Latest data from 26 March, indicates a total of 1,029 confirmed and probable cases of Ebola, while 642 people have died, making the latest outbreak of the deadly haemorrhagic fever, which is endemic in the DRC, the worst in the country’s history.
More than 320 patients have recovered and been discharged from treatment centres, according to the Government’s health ministry, which says that 125 new cases of infection were reported from 51 health areas in North Kivu and Ituri provinces in the past week.
Most patients came from the known virus hotspots of Katwa (36 cases) and Butembo (14), along with three emerging clusters in Mandima (19), Masereka (18) and Vuhovi (17).
All new cases have been linked to known chains of transmission, indicating that contact tracing, vaccination and isolation of carriers for treatment is working, said WHO.
Situation still ‘fragile’ after spate of Ebola centre attacks
“No major security incidents” have been reported in the last 10 days but the overall situation remains “fragile”, WHO says – a reference to several recent attacks on Ebola Treatment Centres by armed groups.
Attacks on Ebola Treatment Centres in Katwa and Butembo “represented the first large-scale and organized attacks targeted directly at the Ebola response”, WHO said in a statement, describing them as “a different order of magnitude” to incidents linked to mistrust in communities, or “dangers of being caught in crossfire between fighting parties”.

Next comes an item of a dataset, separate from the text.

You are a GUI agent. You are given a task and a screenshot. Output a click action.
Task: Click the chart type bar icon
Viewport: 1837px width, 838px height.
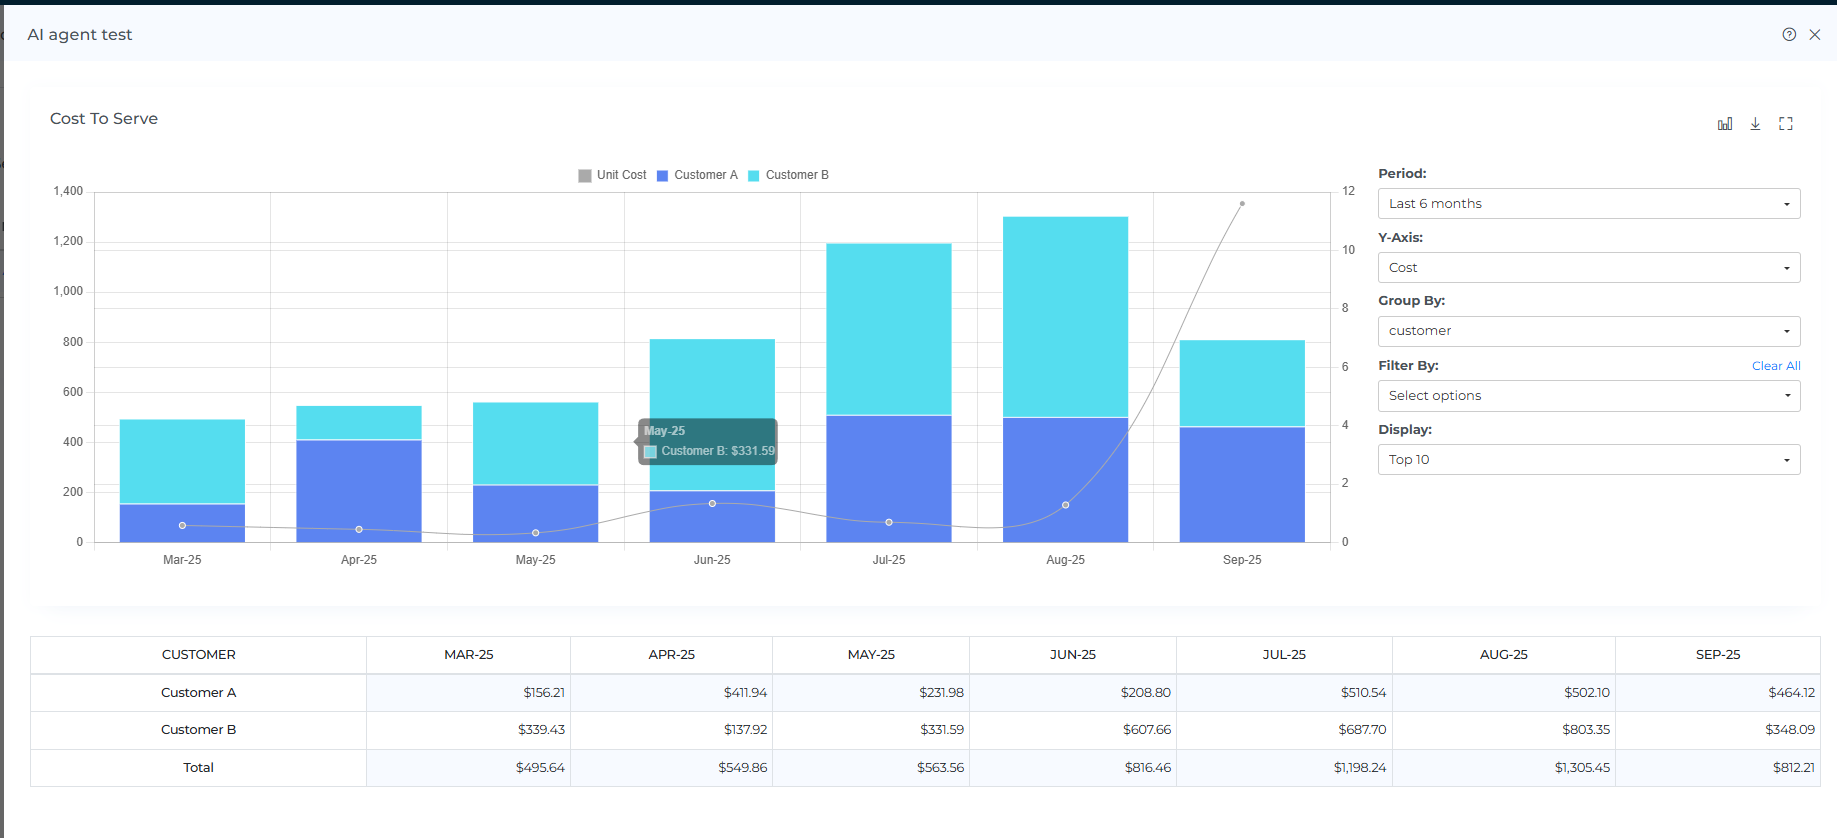click(x=1725, y=124)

In its latest risk assessment of the outbreak, the UN health agency concluded that the national and regional risk levels are still “very high”, although the global risk remains low.
WHO insisted, meanwhile, that efforts to encourage communities to participate more in countering Ebola, had been successful.
Nearly two-thirds of patients infected, die from Ebola
Progress is being made in Mandima, Masereka and Vuhovi, where aid teams have regained access, despite sporadic violence from armed groups and mistrust in some affected communities.
In Butembo and Katwa this week, more than 4,000 households have been visited by community health volunteers and Red Cross volunteers.
Nine community committees have also been set up this week to encourage better communication between healthcare workers and the local population, WHO said.
Special discussion groups have also been held in communities where tackling Ebola has proved most challenging, with youth leaders, women’s associations, traditional practitioners and healthcare providers.
This week’s Ebola update from the authorities in DRC highlights just how dangerous the outbreak is, in view of its 62 per cent fatality rate.
Of a total of 1,029 reported cases, 57 per cent (584) were female, and 30 per cent (307) were children. The number of healthcare workers affected has risen to 78 (8 per cent of total cases), including 27 deaths.